Development of the Riverside Ground has continued until the present day, and in 2003 the Riverside Ground was raised to Test match status. As of 2010 the ground has been used for four England Test matches, against Zimbabwe in 2003, Bangladesh in 2005 and two against West Indies in June 2007 and May 2009. The Ground has since hosted one of the Ashes Test Matches in 2013.
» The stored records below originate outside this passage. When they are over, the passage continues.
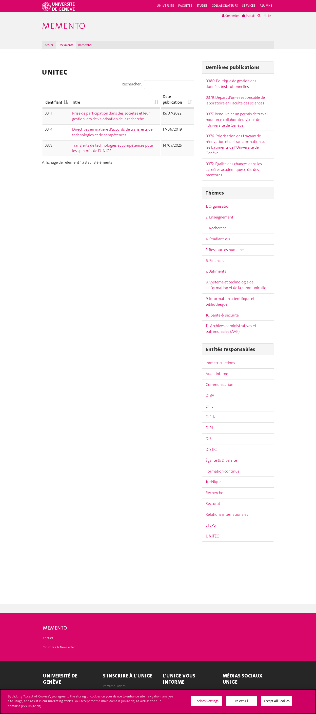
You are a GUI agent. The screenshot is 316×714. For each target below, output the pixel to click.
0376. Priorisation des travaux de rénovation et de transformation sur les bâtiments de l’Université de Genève (236, 144)
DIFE (210, 406)
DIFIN (211, 416)
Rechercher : (158, 84)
Name of ground | Location | Year | FC matches |
LA matches |
T20 matches |
Total |
---|---|---|---|---|---|---|
Emirates Durham International Cricket Ground | Chester-le-Street | 1995–present | 161 | 167 | 56 | 384 |
Feethams | Darlington | 1964–2003 | 10 | 14 | 0 | 24 |
Grangefield Road | Stockton-on-Tees | 1992–2006 | 12 | 11 | 0 | 23 |
The Racecourse | Durham City | 1992–2011 | 14 | 7 | 0 | 21 |
Park Drive | Hartlepool | 1992–2000 | 8 | 9 | 0 | 17 |
Ropery Lane | Chester-le-Street | 1967–1994 | 3 | 7 | 0 | 10 |
Eastwood Gardens | Gateshead Fell | 1992–1994 | 4 | 3 | 0 | 7 |
Green Lane | Durham City | 1979 | 0 | 1 | 0 | 1 |
Osborne Avenue | Jesmond1 | 1992 | 0 | 1 | 0 | 1 |
Roseworth Terrace | Gosforth1 | 2014 | 0 | 1 | 0 | 1 |
Players
Since Durham’s induction as a first-class county, each player has been allocated a unique squad number. The first 11 numbers were allocated in batting order from the club’s first game, and subsequent numbers have been chosen by each individual player.